## SHORT EXERCISE:
Turn the rows below, starting with the line that contains "You are a GUI" and going on through the end of the rows, into a JSON list of strings with one string per line and no blank lines. Leave the pictures out of the answer.
--- start ---
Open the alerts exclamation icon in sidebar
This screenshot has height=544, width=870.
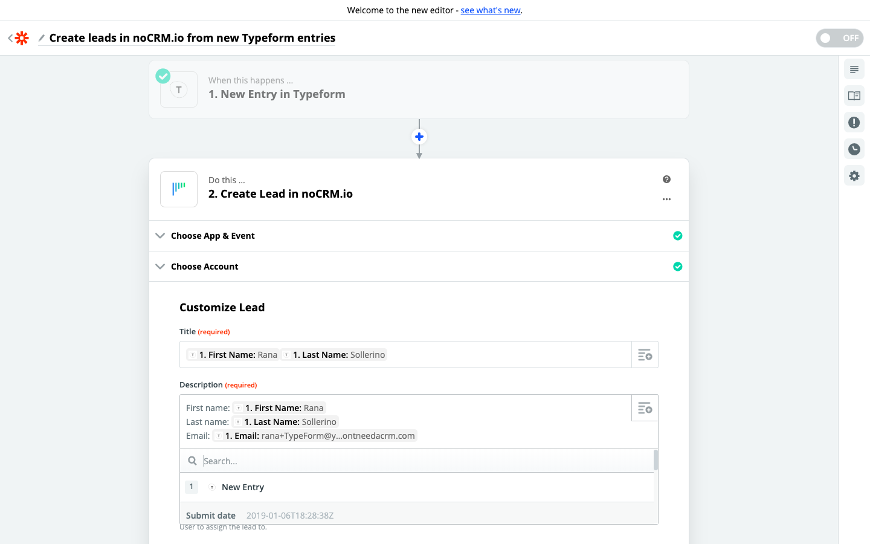coord(854,123)
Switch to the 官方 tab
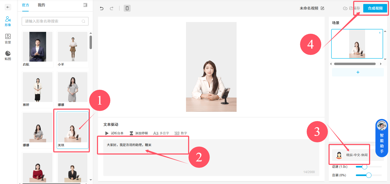 click(26, 5)
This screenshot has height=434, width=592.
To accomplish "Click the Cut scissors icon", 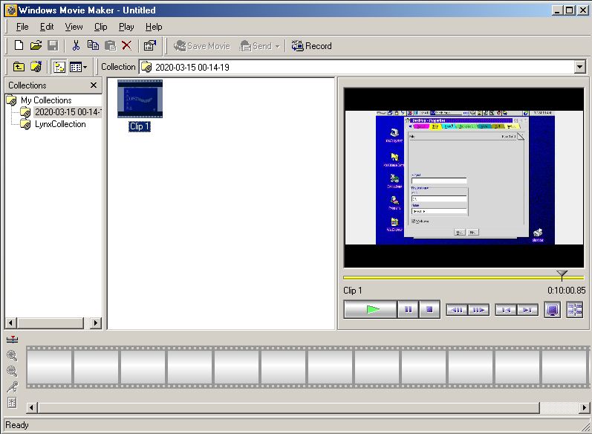I will click(x=76, y=46).
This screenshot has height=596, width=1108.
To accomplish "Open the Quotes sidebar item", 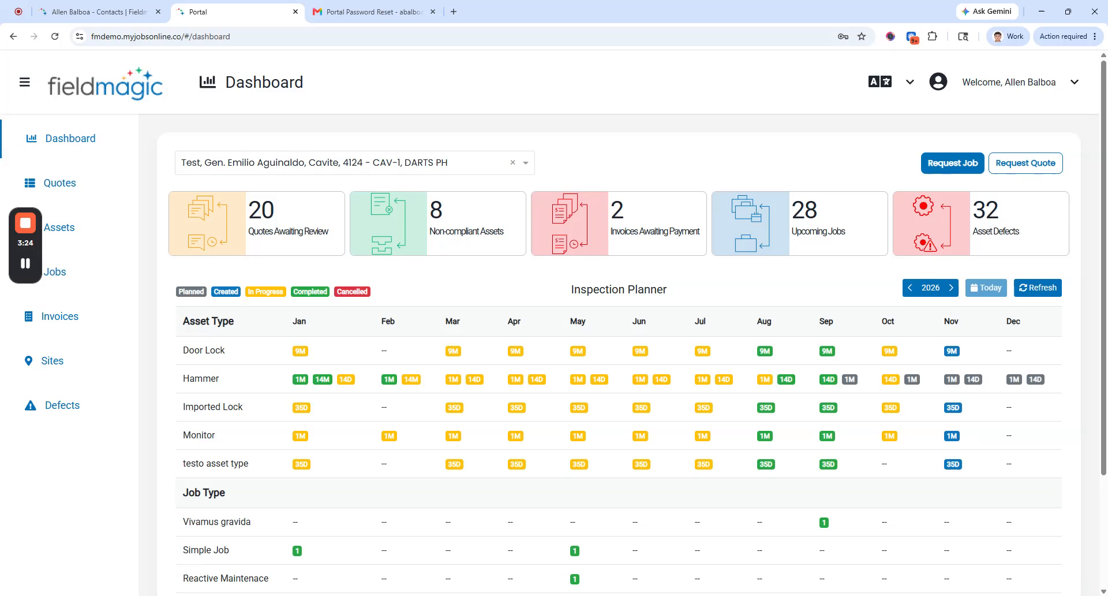I will click(59, 183).
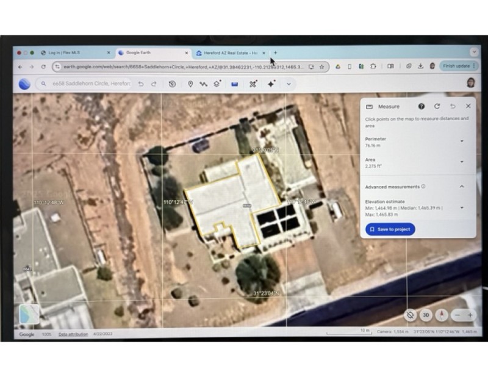Toggle the globe visibility control near zoom buttons
This screenshot has height=377, width=488.
(410, 316)
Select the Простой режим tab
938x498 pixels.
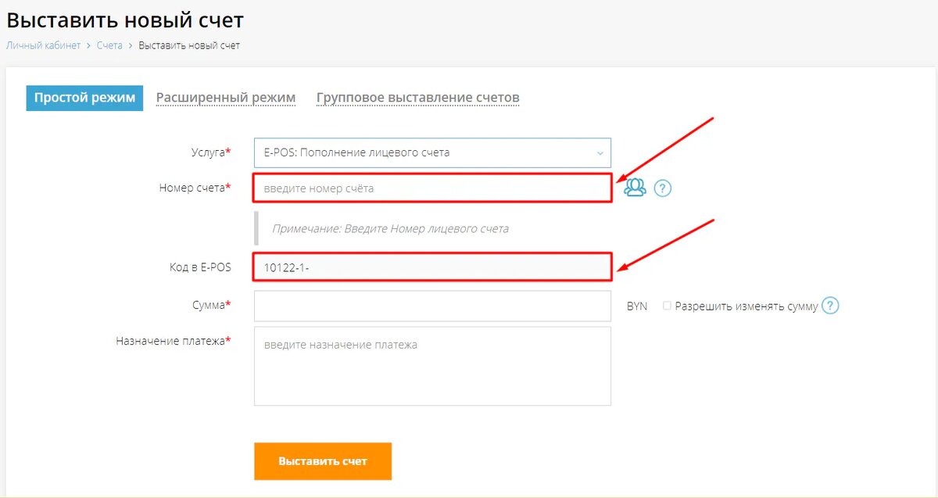click(84, 97)
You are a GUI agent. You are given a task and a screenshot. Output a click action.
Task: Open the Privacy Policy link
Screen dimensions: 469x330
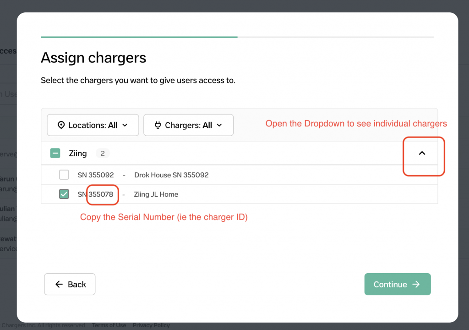pyautogui.click(x=151, y=325)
--- end ---
## RESPONSE:
[
  "You are a GUI agent. You are given a task and a screenshot. Output a click action.",
  "Task: Open the Privacy Policy link",
  "Screen dimensions: 469x330",
  "pyautogui.click(x=151, y=325)"
]